Monday, October 17, 2011

FED mencipta wang - ibarat kuasa syirik

Esei oleh Prof.Antal Fekete (gold-eagle.com) : Mechanism of Capital Destruction

People tend to have a religious faith in the Fed’s miraculous power to create something out of nothing. They think that the Fed is above capital requirement and accounting rules. They think that the Fed is above the law. They dismiss the idea that the Fed, too, can suffer from capital inadequacy, or that it may not be able to escape the ill effects of falling interest rates.

The Federal Reserve Act (as amended) explicitly forbids the Treasury from participating in the earnings of the Fed. The purpose of this provision is to retain the undivided surplus in the Federal Reserve System to meet emergencies precisely like the present crises. The conspiracy of the Treasury and the Fed ignores this provision of the law. Year in and year out the Fed remits about 90 percent of its earnings to the Treasury under false pretences, calling it the “franchise tax on Federal Reserve notes”. No sooner had the Treasury received the remittance than it spent the proceeds, and more, on consumption. As a result, the Fed is left with no undivided surpluses and no cushion to fall back on in hard times. And the Treasury has debt far greater than it has resources to retire. This high-handed disregard for the law is motivated by the desire to foster a public image of the Fed as an institution with supernatural powers. The Fed has the magic wand and can wave it to solve any problem by throwing money at it. In this view the Fed is not a bank, but the embodiment of divine power.

The printing press is sputtering

Chairman Ben Bernanke is given to boasting publicly that the government has given the Fed a tool, the printing press, with which it can print any amount of currency necessary to stop any deflation and any depression.
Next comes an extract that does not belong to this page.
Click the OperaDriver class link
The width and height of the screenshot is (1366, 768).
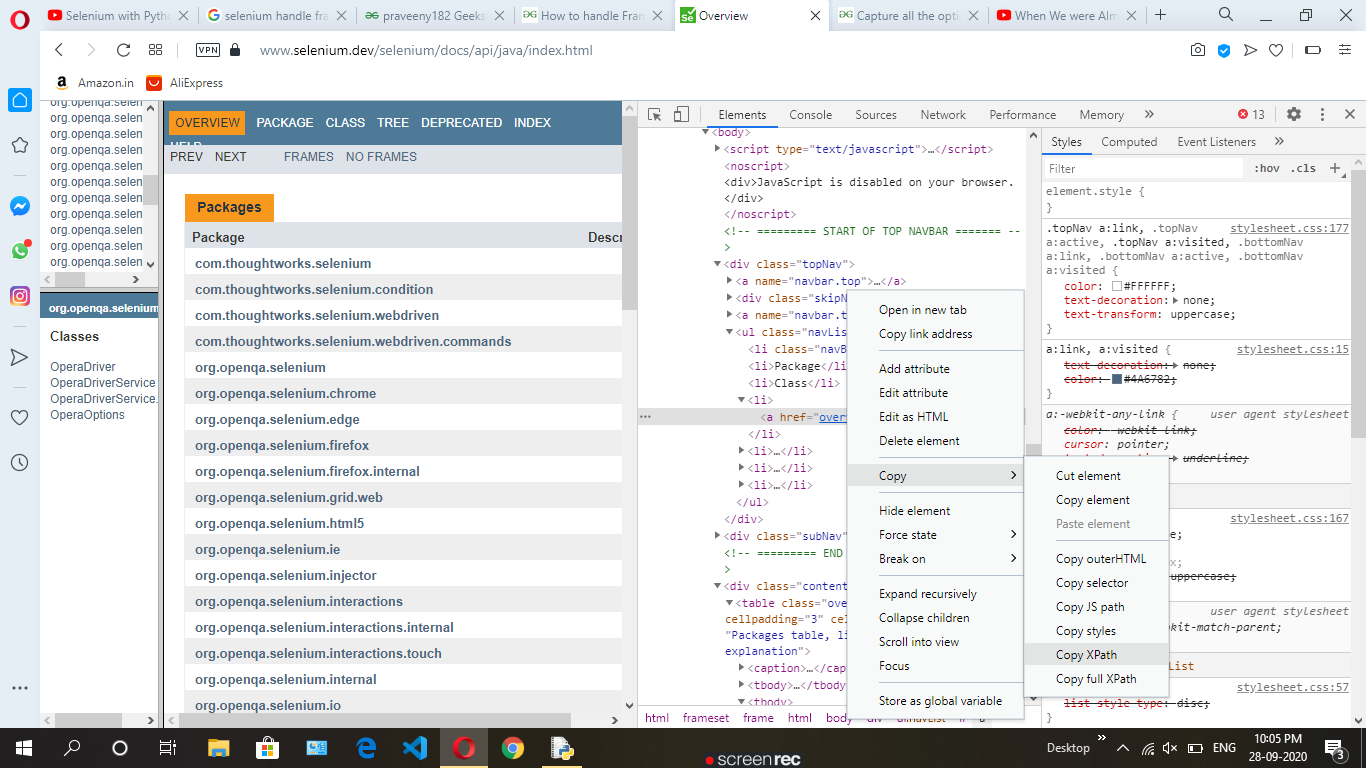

I submit that the Chairman is wrong. The printing press is not everything. The Fed has to operate under the same rules as all other banks. It has to have capital; it has to have an unimpaired balance sheet; it has to observe capital ratios. Above all, the Fed has to put up collateral before it can print new Federal Reserve notes, or create new Federal Reserve deposits. The fact is that the Fed, in addition to dissipating its earnings decades after decades after decades, has also been digging its own grave by pushing interest rates ever lower. Its capital has been destroyed just as that of all other banks. Right now it is near the point that it cannot put new currency into circulation in want of collateral. The printing press is sputtering. The magic wand is broken.

Dead man walking

The Supplementary Financing Program of the Paulson-Bernanke duo means that, in preparation for the $700 billion bailout, the Fed is given securities by the Treasury directly, bypassing the open market. The last time this imprudent departure from the principles of sound central banking has been invoked was during World War II, when the exigencies of war finance were used to justify the bypassing of the open market.

But what does it all mean in practical terms, if we strip away the jargon created in order to mystify the public? It means that the Fed, just like all other banks, has virtually zero capital. It means that the Treasury must recapitalize the Fed by giving it $700 billion worth of newly issued securities. It also means that the bad assets of the banks, some of which have been absorbed into the balance sheet of the Fed, are monetized through the back door.

But the worst part is that the Fed is now a dead man walking, propped up by conspirators who want to conceal from the people the fact of its demise. This is just the latest of conspiracies between the Treasury and the Fed. In creating a central bank in 1913, the government usurped powers not granted to it under the U.S. Constitution. One successful usurpation calls for another. Now, 95 years later, the government is frantically trying to resurrect its creature, the Fed, from the dead.